ある意味、マヒした感情を、再度活性化させるという意味での癒しであれば、何が悪いというのかということになるのだ。
そんな人生を歩んでいて、まわりの人は、
「年を取って、一人でいて、家庭も持っていないなんて、情けないと思わないのか? 惨めにしか見えないだろう」
ということをいう人が実際にはいるし、30代くらいまでだったら、そんな人を自分でも、
「惨めな人だ」
と感じたのだろうが、今の姉川には、
「言いたいやつには言わせておけばいい」
と考えていた。
彼には彼で趣味があった。これは偶然であったが、白河と同じで、
「小説を書くこと」
だったのだ。
小説は、サスペンスタッチのもので、どこかドキュメンタリーのような書き方が多く、実際にどこで起こっても不思議ではないような事件が多かった。

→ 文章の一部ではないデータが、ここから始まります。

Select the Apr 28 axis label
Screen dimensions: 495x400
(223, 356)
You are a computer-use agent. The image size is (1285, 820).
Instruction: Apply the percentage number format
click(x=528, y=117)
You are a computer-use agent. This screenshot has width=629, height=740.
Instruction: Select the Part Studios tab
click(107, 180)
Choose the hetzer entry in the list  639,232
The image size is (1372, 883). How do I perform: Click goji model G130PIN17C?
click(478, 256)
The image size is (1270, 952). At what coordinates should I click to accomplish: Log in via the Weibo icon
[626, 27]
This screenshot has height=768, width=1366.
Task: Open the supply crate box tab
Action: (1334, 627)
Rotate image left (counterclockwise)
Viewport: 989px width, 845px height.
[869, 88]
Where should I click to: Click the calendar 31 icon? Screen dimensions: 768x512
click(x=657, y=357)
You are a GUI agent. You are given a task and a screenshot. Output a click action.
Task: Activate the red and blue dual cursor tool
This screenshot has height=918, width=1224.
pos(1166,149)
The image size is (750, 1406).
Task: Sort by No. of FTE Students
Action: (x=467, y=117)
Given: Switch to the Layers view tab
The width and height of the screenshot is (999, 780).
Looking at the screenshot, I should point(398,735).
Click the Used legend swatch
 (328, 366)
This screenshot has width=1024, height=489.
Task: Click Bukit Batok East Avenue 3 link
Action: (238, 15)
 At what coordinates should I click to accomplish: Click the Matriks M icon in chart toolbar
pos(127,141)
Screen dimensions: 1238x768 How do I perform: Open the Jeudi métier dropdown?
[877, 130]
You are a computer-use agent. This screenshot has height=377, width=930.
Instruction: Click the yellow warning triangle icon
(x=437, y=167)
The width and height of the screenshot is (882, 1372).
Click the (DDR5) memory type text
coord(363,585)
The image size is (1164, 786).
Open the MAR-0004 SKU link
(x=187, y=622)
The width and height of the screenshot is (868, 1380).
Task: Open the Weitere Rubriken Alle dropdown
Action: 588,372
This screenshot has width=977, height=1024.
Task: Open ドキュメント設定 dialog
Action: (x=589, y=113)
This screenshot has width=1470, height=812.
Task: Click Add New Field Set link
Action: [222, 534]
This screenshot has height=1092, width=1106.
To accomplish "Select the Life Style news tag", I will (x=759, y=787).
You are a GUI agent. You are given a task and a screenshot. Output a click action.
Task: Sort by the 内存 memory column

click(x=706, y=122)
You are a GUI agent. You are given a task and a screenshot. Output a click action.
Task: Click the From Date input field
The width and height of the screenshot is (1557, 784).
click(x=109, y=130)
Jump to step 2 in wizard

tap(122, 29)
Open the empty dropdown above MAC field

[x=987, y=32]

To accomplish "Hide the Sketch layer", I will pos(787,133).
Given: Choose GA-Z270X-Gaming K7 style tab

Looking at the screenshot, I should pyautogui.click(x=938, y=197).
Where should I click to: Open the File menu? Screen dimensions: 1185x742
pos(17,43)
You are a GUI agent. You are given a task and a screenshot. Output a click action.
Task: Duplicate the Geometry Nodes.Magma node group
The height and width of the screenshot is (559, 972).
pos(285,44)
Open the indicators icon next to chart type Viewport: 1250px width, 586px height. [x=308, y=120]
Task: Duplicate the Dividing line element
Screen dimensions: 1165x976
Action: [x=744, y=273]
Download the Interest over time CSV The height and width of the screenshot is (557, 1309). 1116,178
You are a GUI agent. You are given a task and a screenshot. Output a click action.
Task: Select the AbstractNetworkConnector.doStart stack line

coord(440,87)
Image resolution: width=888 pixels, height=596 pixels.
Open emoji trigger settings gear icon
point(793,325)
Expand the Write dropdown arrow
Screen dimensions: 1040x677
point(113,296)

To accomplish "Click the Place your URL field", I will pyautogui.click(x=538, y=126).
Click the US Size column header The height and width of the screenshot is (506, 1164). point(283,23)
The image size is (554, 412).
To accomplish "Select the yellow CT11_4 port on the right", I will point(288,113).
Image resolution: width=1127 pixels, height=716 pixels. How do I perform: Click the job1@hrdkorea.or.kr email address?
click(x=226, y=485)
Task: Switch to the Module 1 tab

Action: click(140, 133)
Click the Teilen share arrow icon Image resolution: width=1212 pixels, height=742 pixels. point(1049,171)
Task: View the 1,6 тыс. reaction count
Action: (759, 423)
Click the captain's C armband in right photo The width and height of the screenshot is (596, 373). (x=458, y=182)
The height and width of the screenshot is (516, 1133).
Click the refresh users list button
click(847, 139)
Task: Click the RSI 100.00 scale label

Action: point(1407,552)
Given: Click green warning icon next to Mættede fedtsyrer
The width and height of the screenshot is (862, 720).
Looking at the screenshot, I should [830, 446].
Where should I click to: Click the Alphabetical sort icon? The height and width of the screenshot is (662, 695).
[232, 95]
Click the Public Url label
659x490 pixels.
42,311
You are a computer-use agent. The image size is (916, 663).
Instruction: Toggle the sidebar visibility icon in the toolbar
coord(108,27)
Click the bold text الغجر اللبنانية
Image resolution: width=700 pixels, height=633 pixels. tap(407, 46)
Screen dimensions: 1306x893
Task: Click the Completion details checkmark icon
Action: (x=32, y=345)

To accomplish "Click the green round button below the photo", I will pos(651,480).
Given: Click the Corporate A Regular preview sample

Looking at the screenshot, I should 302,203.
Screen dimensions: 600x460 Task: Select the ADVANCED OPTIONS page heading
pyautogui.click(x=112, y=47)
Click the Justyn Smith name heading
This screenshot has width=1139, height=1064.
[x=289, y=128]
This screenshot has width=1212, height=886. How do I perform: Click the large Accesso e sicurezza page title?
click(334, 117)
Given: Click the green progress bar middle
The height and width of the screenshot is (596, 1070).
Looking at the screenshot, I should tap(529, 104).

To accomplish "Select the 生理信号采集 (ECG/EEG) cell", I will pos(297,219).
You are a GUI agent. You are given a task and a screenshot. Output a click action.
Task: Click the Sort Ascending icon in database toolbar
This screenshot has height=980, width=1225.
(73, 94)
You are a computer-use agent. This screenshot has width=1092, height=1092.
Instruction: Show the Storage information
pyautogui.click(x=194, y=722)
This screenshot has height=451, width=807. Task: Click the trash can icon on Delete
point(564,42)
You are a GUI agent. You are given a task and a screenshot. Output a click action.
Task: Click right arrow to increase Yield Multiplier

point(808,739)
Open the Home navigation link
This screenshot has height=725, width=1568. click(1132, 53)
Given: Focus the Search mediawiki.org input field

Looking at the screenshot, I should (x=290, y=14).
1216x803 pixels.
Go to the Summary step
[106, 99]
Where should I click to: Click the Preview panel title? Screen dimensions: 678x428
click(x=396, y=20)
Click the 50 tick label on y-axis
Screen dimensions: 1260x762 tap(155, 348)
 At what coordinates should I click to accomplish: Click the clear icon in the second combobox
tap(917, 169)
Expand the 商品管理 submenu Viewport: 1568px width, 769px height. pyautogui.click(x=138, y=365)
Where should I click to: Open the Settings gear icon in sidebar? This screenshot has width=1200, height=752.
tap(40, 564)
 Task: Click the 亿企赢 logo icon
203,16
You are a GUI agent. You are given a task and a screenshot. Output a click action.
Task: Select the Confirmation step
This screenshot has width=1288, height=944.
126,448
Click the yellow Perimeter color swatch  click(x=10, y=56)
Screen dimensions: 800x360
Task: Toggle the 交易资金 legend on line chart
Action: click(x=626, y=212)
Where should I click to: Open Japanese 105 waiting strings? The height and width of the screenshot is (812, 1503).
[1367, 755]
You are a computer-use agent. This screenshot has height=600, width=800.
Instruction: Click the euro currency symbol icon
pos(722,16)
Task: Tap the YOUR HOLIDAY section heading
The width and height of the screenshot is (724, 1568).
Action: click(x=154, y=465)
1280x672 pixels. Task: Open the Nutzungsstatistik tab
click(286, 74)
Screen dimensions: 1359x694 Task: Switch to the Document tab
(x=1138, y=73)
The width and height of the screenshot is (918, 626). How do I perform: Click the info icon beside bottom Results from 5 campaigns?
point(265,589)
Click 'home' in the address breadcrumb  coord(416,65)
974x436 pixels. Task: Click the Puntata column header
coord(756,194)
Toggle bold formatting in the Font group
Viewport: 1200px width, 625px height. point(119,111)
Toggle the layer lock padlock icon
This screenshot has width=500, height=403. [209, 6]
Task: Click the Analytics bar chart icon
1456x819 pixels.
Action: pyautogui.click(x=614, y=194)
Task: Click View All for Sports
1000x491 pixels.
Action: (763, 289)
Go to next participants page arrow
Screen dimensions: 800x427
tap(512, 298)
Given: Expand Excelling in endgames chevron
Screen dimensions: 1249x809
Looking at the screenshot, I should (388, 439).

通り魔事件であったり、連続暴行事件などと言った事件を、老刑事が解決に導くというような内容の小説で、もちろん、プロではなく、若い頃は、新人賞などに投稿したこともあったが、それも、30代までで、40を過ぎると、
「プロになるのは諦めよう」
と思うようになっていた。
浅川が、
「孤立はしていない」
と感じるようになったのは、小説を書いていることで、人生が充実していたからだ。
40過ぎで彼女ができた時、少しの間、小説の執筆のペースを落としていた。それでも彼女と一緒にいる時期が楽しいと思えたからだが、別れてから、かなりの間、ショックが尾を引いていたが、その間でも執筆をやめることはなかった。さすがに、最初の1か月ほどというのは、手につかなかったが、それ以降は、ペースが落ちてはいたが、執筆はしていた。
「気が紛れる」
ということもあったからで、小説というのが、やはり自分にとって生きがいであったことを思い出したのだ。
「もう、これ以上恋愛をすることはないだろう」
と思うと、一抹の寂しさが感じられたが、一度通り越すと、そんな思いを忘れてしまうほど、生きがいがあることが、どれほどの自分の力になるかということを思い知った気がしたのだ。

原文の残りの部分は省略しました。